Monday, July 30, 2007


The boy in the painting has often been identified as Rembrandt van Rijn's son, Titus, because his face is rendered in sensitive, intimate detail, as if depicting a beloved family member. A mysterious animal, perhaps a pet, sits on the boy's shoulder. Some experts identify it as a parrot, others, a monkey.

Rembrandt Harmenszon van Rijn, born 15 July 1606 in Leiden, was the son of a miller, Harmen Gerritsz. van Rijn (1568-1630), and his wife Neeltgen van Zuytbrouck (1568-1640). The youngest son of at least ten children, he left the University to study the fundamentals of painting with the Leiden artist Jacob Isaacsz. van Swanenburgh (1571-1638). Rembrandt was enthusiastically praised by the secretary to the Prince of Orange, Constantijn Huygens (1596-1674) who admired particularly Rembrandt's ability to convey feeling through gesture and expression.

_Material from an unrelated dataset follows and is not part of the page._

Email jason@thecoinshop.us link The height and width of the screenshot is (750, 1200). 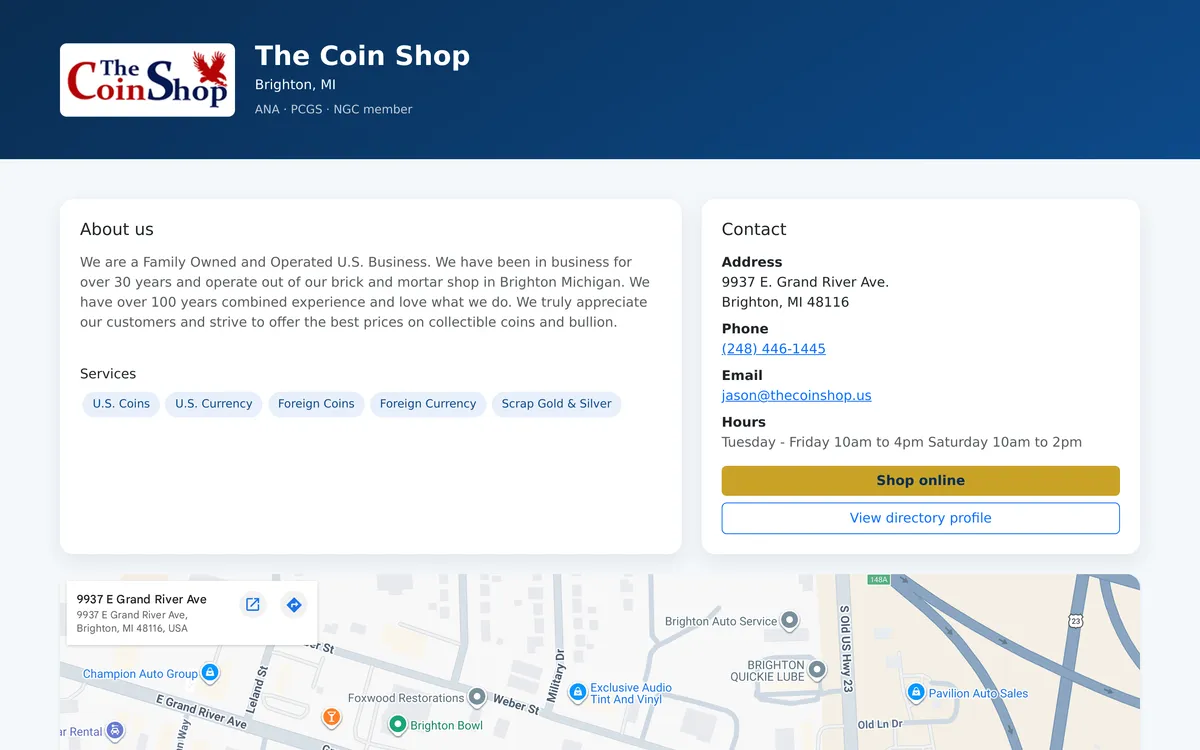tap(797, 395)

In 1663 a plague that ravaged Amsterdam claimed the life of his lifetime companion Hendrickje Stoffels . Four years later Titus married Madgalena van Loo (1642-1669), but the following year, in 1668, he also died, the victim of another plague epidemic. When Rembrandt died on 4 October 1669, he was buried in an unknown rented grave in the Westerkerk, Amsterdam.

The painting, thought to be of the artist’s son, was last on view at the National Gallery more than 40 years ago. It made a brief stop there before it found its way to California after Norton Simon, the industrialist and collector who died in 1993, bought the Rembrandt at a Christie’s auction in London in 1965. The sale was considered so monumental it made the cover of Time magazine.

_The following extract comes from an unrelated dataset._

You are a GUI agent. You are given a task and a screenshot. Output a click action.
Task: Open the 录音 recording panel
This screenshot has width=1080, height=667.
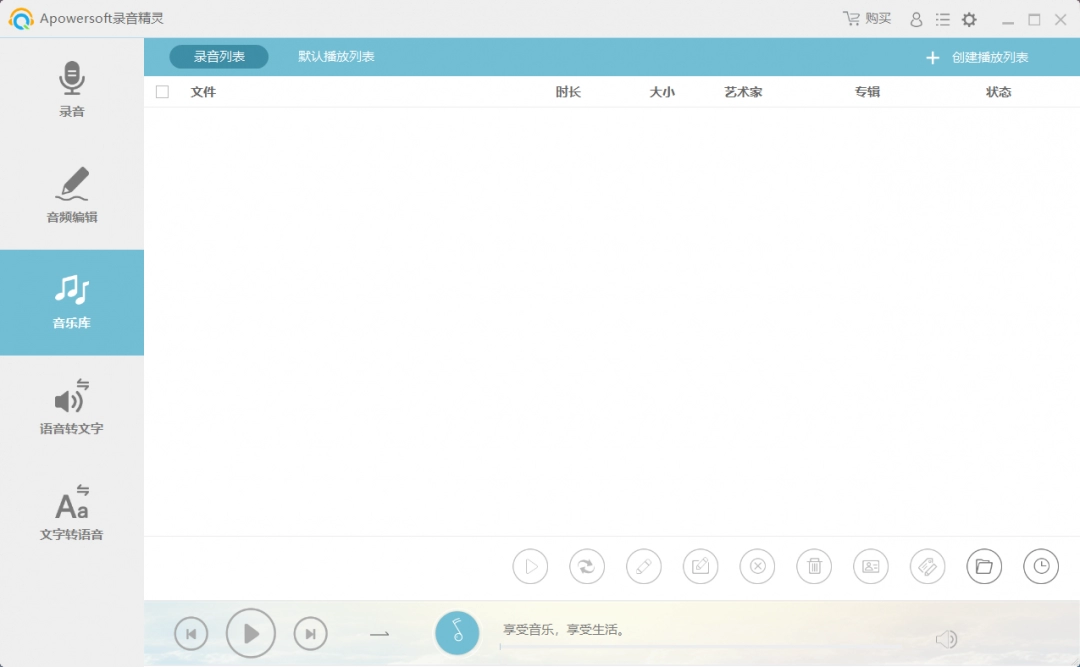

Not only was the price considered staggering — $2.2 million- which at the time made it the second most expensive painting ever sold. So was the bidding war that Simon fought to get the painting. When the auctioneer announced that the winning bid had come from Marlborough Fine Arts, Simon sprang to his feet and announced that he hadn’t stopped bidding. It turned out that he had given the auctioneer Peter Chance, head of Christie's, such confusing instructions that Peter Chance misunderstood Simon’s body language, thinking he had finished when he hadn’t. So the bid was reopened, and Simon bought the portrait.

There is a fantastic picture of Mr Norton Simon looking angrily at Peter Chance who had misunderstood their very confusing bidding arrangements.Those arrangements written down on a piece of paper were saying "If I stay sit I bid, if I stand I do not bid." Peter Chance said later that the furore caused by the sale of Titus was "the worst moment" of his life.